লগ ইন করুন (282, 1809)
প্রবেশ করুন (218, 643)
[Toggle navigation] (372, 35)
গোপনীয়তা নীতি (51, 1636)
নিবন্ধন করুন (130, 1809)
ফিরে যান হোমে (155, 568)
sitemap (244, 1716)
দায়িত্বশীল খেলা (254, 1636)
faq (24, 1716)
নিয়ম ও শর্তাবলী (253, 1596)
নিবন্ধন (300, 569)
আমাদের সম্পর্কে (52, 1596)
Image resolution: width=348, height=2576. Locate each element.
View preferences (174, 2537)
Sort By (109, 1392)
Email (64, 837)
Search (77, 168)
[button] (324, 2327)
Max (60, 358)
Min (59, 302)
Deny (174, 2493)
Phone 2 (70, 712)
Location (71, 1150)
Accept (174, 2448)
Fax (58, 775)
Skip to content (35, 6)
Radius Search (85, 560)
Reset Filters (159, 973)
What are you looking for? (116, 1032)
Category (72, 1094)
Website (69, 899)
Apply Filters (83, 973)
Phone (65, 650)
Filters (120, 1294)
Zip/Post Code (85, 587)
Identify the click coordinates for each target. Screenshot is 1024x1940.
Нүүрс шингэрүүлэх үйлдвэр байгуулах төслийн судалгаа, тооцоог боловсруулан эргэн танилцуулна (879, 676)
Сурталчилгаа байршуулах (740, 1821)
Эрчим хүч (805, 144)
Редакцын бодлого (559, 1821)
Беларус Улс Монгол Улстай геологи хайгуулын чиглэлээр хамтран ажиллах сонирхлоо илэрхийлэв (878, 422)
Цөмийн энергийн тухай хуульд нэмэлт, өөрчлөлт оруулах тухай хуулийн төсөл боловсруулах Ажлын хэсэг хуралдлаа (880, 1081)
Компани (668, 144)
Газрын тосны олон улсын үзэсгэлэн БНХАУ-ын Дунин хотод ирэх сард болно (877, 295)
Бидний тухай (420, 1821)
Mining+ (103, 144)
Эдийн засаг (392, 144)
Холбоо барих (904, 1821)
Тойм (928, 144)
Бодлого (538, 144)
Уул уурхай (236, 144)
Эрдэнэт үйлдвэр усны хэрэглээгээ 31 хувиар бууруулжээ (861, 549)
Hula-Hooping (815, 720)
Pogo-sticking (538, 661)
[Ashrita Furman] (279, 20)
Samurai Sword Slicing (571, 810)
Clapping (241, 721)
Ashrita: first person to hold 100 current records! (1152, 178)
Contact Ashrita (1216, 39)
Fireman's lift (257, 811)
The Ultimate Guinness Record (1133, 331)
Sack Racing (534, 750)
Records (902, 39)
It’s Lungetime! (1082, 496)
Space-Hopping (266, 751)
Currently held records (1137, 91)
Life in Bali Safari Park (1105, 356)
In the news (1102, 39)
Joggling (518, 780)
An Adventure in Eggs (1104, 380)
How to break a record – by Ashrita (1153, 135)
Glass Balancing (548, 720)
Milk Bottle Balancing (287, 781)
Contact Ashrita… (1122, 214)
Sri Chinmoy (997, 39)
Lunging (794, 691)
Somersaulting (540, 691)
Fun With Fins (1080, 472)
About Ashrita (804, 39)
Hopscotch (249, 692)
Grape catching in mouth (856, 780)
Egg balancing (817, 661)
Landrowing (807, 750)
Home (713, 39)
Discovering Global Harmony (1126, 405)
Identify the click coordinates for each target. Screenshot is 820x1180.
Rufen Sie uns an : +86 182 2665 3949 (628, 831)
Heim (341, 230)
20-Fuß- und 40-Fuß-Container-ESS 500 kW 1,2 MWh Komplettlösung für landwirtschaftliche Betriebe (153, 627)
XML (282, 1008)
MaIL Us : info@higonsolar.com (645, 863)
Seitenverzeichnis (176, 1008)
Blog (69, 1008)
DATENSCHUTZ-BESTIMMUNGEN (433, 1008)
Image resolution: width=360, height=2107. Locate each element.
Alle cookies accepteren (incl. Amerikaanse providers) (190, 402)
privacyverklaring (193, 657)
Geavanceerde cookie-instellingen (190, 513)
================
**ABOUT THIS TASK**.
How many of the lines above include "Ashrita"? Only the number should be given.

**RESPONSE TO THIS TASK**.
6